Secondly, the calculation is simply surface wind speed multiplied by duration. Not exactly a true measurement of total energy, but an easy tool to put a number on time/duration.

So as an example, let's say in the 90s we had 10 of each category of storm. Let's say in the 2010s we had 10 of each category of storm. At first glance (like in the graph above) the intensity and frequency shows flat. However....lets say in the 90s the average CAT2 storm was 105 knots for 72 hours and in the 2010s the average was 107 knots for 74 hours.

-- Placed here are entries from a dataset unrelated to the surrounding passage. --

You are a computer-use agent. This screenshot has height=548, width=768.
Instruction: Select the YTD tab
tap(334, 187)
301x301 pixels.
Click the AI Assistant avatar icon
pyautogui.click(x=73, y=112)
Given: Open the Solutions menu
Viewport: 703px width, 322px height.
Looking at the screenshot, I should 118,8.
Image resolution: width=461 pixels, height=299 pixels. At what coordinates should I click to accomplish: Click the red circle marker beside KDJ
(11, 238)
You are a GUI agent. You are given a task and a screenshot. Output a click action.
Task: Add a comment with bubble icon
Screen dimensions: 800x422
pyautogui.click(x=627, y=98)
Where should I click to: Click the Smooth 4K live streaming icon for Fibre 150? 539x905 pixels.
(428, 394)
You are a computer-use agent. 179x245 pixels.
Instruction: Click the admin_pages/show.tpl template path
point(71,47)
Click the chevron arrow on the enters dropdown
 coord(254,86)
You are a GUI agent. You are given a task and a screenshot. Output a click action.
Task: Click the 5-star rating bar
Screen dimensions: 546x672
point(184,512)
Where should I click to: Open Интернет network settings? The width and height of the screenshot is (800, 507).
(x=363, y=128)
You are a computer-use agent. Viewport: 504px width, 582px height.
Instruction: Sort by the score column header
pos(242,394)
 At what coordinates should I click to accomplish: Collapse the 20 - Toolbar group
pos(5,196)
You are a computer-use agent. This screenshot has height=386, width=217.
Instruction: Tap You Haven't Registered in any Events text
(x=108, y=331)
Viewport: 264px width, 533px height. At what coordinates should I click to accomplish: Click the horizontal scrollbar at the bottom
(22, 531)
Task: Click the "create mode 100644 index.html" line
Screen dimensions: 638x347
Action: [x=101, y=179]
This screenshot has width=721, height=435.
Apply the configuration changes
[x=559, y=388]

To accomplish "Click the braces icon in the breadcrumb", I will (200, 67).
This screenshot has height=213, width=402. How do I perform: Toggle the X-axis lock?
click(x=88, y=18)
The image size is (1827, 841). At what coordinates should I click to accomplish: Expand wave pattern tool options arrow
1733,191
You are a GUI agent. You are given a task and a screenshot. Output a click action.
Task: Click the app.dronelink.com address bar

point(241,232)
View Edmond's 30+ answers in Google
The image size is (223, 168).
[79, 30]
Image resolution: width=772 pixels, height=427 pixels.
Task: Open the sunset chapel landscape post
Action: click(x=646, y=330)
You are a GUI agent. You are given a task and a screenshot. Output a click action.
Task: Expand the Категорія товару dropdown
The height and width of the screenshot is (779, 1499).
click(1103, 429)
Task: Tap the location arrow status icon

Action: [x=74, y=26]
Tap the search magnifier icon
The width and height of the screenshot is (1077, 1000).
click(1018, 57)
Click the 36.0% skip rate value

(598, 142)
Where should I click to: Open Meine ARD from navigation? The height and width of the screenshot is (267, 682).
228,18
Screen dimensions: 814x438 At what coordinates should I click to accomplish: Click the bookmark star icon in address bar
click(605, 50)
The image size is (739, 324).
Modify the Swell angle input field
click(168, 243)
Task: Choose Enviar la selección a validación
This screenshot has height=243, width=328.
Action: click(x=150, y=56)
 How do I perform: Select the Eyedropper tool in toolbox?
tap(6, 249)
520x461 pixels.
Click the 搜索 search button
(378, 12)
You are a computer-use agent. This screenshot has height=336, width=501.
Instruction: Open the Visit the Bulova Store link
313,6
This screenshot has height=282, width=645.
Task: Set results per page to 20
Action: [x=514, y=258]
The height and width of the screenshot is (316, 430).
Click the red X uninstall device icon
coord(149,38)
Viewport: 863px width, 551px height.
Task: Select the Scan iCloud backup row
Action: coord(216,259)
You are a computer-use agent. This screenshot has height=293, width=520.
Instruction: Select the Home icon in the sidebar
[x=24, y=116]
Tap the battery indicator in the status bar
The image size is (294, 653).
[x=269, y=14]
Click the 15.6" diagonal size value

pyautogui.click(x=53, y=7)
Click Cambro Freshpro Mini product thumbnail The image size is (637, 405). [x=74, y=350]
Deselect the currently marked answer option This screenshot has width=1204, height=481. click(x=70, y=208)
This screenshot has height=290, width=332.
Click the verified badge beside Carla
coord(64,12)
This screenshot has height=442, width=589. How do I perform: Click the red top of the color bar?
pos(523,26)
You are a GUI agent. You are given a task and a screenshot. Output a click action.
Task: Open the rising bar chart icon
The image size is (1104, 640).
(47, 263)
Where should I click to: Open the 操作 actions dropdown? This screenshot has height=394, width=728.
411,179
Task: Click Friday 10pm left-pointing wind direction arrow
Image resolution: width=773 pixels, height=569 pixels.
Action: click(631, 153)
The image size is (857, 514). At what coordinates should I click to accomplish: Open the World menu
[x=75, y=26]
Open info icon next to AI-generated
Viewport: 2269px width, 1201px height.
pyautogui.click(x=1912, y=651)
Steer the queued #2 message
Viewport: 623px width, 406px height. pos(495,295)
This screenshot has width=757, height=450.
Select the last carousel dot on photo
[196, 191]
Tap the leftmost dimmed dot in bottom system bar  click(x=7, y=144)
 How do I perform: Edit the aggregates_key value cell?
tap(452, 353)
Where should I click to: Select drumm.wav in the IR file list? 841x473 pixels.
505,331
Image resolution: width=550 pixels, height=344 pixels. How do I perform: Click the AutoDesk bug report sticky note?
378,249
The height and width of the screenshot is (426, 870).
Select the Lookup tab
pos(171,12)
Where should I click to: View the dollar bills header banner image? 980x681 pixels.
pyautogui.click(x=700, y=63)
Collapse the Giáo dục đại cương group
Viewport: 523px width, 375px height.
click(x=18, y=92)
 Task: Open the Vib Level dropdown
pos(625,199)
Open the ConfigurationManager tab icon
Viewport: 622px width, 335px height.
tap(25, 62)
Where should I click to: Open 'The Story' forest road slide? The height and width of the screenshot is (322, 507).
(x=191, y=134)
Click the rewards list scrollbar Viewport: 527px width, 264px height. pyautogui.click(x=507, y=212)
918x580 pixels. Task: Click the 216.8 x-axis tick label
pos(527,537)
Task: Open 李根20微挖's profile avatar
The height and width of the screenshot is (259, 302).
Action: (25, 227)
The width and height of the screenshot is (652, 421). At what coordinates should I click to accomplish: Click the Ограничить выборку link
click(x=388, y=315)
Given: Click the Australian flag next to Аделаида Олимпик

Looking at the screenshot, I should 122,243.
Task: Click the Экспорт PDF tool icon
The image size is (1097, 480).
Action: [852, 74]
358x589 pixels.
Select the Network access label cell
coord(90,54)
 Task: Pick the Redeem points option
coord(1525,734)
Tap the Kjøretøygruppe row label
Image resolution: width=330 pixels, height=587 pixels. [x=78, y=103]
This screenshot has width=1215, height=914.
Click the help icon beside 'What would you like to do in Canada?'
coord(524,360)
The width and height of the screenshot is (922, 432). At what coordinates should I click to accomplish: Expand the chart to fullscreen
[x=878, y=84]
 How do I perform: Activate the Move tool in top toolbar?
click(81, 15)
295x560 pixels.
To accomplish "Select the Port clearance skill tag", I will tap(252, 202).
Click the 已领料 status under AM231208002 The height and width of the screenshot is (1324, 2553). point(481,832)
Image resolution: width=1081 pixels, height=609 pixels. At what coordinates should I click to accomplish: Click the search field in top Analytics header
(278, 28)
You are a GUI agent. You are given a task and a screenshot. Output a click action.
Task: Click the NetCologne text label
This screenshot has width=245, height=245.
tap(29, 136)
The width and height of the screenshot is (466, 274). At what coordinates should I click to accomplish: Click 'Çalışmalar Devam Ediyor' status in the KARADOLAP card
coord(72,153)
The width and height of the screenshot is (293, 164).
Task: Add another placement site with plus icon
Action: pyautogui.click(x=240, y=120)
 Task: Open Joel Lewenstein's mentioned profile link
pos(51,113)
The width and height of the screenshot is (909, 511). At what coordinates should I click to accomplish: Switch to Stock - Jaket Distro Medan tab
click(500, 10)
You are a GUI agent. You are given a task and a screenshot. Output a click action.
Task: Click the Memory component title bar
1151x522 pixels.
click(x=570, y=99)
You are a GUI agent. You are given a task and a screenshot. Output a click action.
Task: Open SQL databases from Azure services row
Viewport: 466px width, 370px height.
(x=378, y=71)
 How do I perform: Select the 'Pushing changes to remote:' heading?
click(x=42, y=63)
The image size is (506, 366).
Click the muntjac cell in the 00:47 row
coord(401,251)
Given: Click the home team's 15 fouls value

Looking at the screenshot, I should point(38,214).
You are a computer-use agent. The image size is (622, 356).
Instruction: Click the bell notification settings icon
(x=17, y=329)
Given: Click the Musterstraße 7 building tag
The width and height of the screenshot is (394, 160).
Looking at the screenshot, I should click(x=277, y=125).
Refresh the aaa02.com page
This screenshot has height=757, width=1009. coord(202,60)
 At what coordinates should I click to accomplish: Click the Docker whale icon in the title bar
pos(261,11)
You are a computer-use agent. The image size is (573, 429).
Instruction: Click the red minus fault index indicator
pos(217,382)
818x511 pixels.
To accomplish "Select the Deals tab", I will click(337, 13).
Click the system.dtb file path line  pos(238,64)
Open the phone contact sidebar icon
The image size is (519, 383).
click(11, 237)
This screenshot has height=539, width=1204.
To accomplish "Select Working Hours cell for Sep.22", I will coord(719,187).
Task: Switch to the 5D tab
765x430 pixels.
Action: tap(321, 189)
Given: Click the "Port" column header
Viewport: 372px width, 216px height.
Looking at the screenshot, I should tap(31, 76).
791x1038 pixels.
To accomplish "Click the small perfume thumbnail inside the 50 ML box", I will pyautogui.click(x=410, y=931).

It's an incredibly simple calculation.

I will caveat it with this: I think our ability to measure wind speed inside a hurricane has improved dramatically and it skews the numbers. I think storms that are getting names today because of wind speed aren't getting named 20 years ago.
Well, if they're doing it right, Total Cyclonic energy would be the sum of individual MV^2, so you need to take the integrated field from R=Ri to Ro (eyewall radius to outer flow radius is probably OK). and also integrate in the vertical direction.

And the radius of the storms vary. Some have a very tight eyewall with high maximum velocity, but don't extend nearly as far out as other storms with lower eyewall speed. Which has more "total cyclonic energy"? Well, you only know if you integrate it over volume.

Obviously, our observational powers, especially over oceans is much, much greater today than it was in 1965 (and even 1980), so I'm sure the estimates we have from those years are lower.

Calculation is easy (although Energy would be calculated as I showed it), but the data inputs are going to be very, very sketchy.

Think there weren't hurricanes that formed and dissipated before any ship observed them in the ocean in 1950? You can bet on it.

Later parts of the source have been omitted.